In 1992, the Legislature amended section 33334.2 and expressly required that funds for low- and moderate-income housing be used for improvements if “the improvements are made as part of a program which results in the new construction or rehabilitation of affordable housing units for low- or moderate-income persons that are directly benefited by the improvements or . . . the agency finds that the improvements are necessary to eliminate a specific condition that jeopardizes the health or safety of existing low- or moderate-income residents.” (§ 33334.2, former subd. (e)(2), italics added.)2

In 2001, the Department of Housing and Community Development (the department) performed an audit of the agency’s programs, including in particular its compliance with the CRL’s low- and moderate-income housing obligations. The department’s audit found that the agency needed to reimburse two of its LMIHF’s a total of $67 million. (See Fontana I, supra, 153 Cal.App.4th at p. 907.) Following the department’s audit, the agency and the department entered into a settlement agreement under which the agency agreed to pay $6.1 million into one of its LMIHF’s. {Ibid.)

At the time of the settlement agreement, the agency also approved the issuance of tax allocation bonds totaling $40 million. The agency planned to issue the proceeds of the bonds as a means of meeting its obligations to Ten-Ninety.

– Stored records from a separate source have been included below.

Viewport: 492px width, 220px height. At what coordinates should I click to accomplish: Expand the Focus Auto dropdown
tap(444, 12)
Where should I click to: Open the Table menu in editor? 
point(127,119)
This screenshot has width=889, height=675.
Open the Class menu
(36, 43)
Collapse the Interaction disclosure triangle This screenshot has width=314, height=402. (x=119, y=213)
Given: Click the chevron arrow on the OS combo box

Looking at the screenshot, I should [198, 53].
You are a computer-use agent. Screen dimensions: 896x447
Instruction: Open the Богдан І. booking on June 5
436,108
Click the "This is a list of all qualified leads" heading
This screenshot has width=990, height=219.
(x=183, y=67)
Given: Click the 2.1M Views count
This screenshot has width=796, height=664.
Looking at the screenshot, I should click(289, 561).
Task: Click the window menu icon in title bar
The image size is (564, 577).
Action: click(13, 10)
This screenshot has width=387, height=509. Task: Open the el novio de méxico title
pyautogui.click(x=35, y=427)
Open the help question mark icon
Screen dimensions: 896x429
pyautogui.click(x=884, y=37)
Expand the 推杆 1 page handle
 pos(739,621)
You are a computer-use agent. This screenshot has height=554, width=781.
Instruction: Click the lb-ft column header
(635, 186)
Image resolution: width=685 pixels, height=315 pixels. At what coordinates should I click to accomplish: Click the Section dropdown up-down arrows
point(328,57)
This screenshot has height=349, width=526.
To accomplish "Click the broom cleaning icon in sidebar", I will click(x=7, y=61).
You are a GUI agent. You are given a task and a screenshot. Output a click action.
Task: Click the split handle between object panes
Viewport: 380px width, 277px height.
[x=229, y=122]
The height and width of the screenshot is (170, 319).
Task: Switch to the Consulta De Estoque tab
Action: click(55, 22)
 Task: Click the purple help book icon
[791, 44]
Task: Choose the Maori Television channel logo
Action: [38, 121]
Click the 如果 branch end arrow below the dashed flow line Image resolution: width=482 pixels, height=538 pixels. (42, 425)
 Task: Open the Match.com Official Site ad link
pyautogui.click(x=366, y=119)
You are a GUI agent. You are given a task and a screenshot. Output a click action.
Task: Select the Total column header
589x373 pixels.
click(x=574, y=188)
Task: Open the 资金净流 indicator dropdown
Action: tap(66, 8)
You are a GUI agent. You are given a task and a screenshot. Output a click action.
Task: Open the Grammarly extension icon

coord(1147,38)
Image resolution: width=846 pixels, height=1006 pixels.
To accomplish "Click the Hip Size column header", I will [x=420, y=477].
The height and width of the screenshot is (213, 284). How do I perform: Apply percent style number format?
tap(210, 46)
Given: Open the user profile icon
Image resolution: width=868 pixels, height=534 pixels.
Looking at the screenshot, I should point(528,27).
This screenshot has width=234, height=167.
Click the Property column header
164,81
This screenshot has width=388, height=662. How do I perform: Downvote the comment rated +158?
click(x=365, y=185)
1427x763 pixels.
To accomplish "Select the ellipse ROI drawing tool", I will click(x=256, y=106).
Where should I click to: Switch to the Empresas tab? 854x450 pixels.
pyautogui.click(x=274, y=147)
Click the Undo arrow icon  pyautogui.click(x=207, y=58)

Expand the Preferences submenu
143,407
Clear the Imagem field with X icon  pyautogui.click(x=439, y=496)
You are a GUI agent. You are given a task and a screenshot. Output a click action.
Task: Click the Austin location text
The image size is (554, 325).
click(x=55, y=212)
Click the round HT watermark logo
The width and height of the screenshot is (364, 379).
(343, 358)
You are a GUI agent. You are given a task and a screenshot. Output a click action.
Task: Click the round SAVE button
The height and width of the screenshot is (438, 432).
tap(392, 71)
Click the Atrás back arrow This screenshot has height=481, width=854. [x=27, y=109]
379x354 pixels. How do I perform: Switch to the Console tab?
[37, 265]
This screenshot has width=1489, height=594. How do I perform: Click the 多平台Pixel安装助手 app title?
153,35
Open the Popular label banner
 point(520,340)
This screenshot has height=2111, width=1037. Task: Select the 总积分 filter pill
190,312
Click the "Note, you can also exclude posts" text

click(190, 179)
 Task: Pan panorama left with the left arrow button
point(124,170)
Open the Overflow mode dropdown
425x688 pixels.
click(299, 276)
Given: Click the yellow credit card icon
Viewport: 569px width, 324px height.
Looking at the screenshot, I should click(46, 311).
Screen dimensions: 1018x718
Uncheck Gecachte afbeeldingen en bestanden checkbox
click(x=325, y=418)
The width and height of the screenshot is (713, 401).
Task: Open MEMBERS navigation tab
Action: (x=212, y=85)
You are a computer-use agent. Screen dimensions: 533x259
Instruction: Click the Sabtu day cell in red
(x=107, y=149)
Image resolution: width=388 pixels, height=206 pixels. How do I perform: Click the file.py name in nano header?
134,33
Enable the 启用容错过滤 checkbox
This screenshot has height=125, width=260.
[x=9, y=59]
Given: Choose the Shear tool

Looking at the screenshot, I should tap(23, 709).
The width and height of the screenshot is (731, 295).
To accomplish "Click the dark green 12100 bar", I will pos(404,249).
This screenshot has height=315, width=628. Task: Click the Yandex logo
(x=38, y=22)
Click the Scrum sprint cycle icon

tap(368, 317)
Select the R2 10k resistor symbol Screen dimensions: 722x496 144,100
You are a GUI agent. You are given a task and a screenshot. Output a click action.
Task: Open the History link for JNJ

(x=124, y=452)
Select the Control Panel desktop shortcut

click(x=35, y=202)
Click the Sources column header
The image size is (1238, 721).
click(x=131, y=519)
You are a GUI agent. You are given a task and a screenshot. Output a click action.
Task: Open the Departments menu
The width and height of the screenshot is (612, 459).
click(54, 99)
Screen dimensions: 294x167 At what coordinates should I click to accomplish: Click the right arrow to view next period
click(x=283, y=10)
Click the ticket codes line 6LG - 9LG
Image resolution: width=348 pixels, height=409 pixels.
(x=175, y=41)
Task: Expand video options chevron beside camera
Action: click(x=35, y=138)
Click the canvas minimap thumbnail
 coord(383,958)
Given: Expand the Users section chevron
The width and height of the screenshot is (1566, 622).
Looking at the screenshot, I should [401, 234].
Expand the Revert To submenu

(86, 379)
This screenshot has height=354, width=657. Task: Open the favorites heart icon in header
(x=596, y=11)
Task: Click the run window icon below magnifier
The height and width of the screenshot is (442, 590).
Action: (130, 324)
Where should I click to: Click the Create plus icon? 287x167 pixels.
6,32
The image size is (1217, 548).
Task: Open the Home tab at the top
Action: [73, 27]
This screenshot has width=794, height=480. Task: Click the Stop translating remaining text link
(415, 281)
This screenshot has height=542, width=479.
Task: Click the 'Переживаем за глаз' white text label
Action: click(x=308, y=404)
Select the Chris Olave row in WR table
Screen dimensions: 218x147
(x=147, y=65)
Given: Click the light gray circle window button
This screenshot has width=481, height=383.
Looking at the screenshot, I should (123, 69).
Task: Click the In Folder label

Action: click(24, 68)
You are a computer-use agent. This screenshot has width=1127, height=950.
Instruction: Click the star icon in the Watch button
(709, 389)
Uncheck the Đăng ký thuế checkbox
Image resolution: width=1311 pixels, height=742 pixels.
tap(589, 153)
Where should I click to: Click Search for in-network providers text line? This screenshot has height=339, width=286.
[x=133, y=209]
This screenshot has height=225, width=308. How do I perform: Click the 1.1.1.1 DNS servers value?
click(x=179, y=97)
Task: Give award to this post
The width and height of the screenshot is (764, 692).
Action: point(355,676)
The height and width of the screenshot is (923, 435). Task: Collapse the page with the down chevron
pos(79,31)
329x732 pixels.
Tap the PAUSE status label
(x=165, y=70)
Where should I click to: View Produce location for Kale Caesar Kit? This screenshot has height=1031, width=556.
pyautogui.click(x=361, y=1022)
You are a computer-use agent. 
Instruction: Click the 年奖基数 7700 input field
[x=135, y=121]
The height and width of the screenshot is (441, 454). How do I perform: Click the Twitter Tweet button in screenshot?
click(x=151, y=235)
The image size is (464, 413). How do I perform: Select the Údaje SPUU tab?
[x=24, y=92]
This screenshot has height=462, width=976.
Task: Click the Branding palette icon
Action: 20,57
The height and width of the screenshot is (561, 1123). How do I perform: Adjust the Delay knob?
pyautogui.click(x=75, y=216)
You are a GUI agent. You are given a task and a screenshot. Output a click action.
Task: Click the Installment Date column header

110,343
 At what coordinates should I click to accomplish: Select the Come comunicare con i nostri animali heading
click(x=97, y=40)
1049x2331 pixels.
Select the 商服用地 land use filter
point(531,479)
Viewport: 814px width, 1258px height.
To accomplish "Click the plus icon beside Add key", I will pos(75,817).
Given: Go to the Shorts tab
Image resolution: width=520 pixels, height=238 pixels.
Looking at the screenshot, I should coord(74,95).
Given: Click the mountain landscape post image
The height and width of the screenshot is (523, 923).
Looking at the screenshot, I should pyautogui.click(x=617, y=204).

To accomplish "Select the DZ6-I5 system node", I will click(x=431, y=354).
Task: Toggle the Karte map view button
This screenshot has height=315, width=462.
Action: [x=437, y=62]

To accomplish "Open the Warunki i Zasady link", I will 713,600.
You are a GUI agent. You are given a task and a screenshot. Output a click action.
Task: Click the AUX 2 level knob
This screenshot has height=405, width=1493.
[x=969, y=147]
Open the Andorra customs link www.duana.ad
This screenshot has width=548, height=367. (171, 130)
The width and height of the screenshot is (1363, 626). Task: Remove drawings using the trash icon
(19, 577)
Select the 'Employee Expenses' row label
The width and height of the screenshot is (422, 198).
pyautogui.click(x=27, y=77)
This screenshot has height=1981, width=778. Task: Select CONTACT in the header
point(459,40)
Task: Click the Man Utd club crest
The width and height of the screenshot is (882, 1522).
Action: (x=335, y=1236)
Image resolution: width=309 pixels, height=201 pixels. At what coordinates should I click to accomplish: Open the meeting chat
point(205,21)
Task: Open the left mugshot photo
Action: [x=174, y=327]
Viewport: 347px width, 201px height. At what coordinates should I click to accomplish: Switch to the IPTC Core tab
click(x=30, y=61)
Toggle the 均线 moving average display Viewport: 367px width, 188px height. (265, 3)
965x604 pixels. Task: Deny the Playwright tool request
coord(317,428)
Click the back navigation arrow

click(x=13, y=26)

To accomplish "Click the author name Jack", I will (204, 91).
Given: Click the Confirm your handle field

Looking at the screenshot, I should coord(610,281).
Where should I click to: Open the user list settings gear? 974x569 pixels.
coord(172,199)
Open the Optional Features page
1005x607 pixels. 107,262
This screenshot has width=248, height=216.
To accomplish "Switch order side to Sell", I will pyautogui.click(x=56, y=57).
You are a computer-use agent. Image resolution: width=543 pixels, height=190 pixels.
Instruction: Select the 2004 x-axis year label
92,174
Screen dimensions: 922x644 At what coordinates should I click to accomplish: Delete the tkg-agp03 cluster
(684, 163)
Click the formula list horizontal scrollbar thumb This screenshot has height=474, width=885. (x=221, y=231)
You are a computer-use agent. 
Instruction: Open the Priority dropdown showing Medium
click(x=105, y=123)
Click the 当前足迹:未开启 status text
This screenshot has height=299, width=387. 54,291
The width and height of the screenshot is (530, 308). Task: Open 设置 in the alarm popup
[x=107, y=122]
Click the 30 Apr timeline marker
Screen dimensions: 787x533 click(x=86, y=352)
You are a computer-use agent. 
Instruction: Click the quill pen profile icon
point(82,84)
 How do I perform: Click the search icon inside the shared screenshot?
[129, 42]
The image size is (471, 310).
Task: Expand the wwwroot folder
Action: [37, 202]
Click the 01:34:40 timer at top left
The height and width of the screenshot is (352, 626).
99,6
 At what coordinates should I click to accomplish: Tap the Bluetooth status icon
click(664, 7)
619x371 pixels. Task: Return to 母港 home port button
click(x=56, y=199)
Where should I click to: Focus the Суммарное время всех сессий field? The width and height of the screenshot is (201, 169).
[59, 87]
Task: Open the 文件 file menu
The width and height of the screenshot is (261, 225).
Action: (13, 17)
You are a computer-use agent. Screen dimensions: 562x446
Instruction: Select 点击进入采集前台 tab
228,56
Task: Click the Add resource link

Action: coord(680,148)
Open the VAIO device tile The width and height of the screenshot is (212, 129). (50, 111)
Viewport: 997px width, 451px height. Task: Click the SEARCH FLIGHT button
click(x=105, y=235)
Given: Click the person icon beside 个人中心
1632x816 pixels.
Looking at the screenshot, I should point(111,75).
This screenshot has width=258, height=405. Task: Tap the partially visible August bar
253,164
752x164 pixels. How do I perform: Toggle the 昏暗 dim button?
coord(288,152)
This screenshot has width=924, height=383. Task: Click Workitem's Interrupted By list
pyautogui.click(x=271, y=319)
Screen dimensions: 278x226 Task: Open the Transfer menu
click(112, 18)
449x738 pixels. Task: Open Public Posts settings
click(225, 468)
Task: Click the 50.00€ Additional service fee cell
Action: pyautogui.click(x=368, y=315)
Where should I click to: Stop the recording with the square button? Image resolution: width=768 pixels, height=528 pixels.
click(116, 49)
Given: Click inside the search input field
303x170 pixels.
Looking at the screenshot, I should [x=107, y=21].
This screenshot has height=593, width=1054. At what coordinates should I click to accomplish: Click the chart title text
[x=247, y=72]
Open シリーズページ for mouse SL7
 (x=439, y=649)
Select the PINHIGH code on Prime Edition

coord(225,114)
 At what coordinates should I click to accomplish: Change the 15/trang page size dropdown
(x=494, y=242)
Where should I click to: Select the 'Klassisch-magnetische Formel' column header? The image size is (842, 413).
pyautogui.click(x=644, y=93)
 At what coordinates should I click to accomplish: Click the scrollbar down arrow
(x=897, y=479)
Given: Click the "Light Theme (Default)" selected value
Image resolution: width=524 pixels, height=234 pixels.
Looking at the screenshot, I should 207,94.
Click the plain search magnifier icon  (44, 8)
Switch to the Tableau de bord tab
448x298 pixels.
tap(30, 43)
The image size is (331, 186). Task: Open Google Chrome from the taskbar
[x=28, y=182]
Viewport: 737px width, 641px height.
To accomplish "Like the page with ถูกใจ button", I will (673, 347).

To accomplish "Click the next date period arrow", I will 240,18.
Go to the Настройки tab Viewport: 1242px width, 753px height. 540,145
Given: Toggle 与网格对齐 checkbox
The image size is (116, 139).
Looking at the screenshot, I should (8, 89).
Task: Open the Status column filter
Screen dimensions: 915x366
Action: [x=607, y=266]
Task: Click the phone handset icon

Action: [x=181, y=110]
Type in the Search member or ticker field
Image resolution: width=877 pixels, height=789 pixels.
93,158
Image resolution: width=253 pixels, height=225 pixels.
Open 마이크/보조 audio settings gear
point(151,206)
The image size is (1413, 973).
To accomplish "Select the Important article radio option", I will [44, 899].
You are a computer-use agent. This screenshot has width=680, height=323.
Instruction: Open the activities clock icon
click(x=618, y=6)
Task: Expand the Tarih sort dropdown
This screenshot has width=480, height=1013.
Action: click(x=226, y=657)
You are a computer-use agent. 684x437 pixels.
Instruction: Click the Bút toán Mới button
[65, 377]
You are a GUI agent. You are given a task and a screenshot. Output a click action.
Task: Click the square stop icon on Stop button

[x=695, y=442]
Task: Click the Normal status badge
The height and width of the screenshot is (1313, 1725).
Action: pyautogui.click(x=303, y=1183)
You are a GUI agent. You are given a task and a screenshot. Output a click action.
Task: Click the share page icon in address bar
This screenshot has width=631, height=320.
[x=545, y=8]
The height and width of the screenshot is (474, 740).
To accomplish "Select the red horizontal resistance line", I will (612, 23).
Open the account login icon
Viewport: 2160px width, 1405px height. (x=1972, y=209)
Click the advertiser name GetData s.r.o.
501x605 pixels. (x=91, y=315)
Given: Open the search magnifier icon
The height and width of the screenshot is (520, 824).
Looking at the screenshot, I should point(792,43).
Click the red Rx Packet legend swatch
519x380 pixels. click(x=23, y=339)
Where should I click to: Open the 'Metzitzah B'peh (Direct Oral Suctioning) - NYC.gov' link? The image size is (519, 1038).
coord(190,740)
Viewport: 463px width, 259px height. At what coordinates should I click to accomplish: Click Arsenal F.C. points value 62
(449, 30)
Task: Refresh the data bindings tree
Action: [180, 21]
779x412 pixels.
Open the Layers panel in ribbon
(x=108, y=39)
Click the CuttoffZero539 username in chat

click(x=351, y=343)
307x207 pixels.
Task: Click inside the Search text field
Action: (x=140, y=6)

The agency brought a validation proceeding in which it sought validation of both its settlement agreement with the department and issuance of the *1428bonds. In Fontana I, a low-income resident of the city and a nonprofit community organization, Librería Del Pueblo, Inc. (Librería), challenged the validation, and, on appeal, they were successful. The court found that the settlement agreement with the department was not subject to validation under Code of Civil Procedure section 860 and that the bond issue was invalid because, if the bonds were issued, the agency would exceed debt limitations it had adopted. (Fontana I, supra, 153 Cal.App.4th at pp. 910-913.) In the alternative, the court found the bonds were unlawful because they would perpetuate the agency’s failure to meet its low- and moderate-income housing obligations. (Id. at pp. 913-914.) The court noted the defendants were not challenging the validity of prior implementation plans the agency had adopted, the OPA, or any amendment of the OPA. (Id. at p. 913.) However, the court found that the defendants in Fontana I could challenge the validity of the agency’s new effort, by way of the settlement agreement with the department and the issuance of new bonds, to perpetuate its past unlawful practices. (Id. at pp. 913-914.) The court stated: “What the record inescapably demonstrates is [the agency’s] lack of compliance with the required 20 percent contribution for affordable housing since 1987. . . . Although defendants may not be able to challenge earlier actions by [the agency], they should be able to curtail this most recent effort to evade the statutory obligation to provide and promote affordable housing.” (Id. at p. 914.)

C. These Proceedings

On June 21, 2011, plaintiffs filed a petition for a writ of mandate in which they alleged that the agency was continuing its practice of failing to use 20 percent of its tax increment revenues in support of low- and moderate-income housing, as required by section 33334.2 et seq. Plaintiffs alleged that between 2001 and 2010, the agency had failed to pay into its LMIHF a total of $26 million otherwise required by section 33334.2

Assembly Bill 26 became effective as of June 29, 2011. Under its terms, no new RA’s could be created, and, as we indicated, it provided a detailed scheme for winding down the activities of existing RA’s. In short, it provided that, other than an RA’s housing assets, all assets and liabilities of individual RA’s would be assumed by individual “successor agencies” and that the RA’s housing assets would be assumed by individual “housing successors.” Assembly Bill 26 gave any municipality that created an RA the option of becoming either the RA’s “successor agency,” “housing successor,” or both; Assembly Bill 26 also permitted local housing authorities to become “housing successors.” Significantly, Assembly Bill 26, discontinued as of June 29, 2011, the obligation of RA’s and their successors to pay 20 percent of their tax increment revenue in support of low- and moderate-income housing. (§§ 34163, subd. (c)(4), 34176, subd. (d), 34176.1.)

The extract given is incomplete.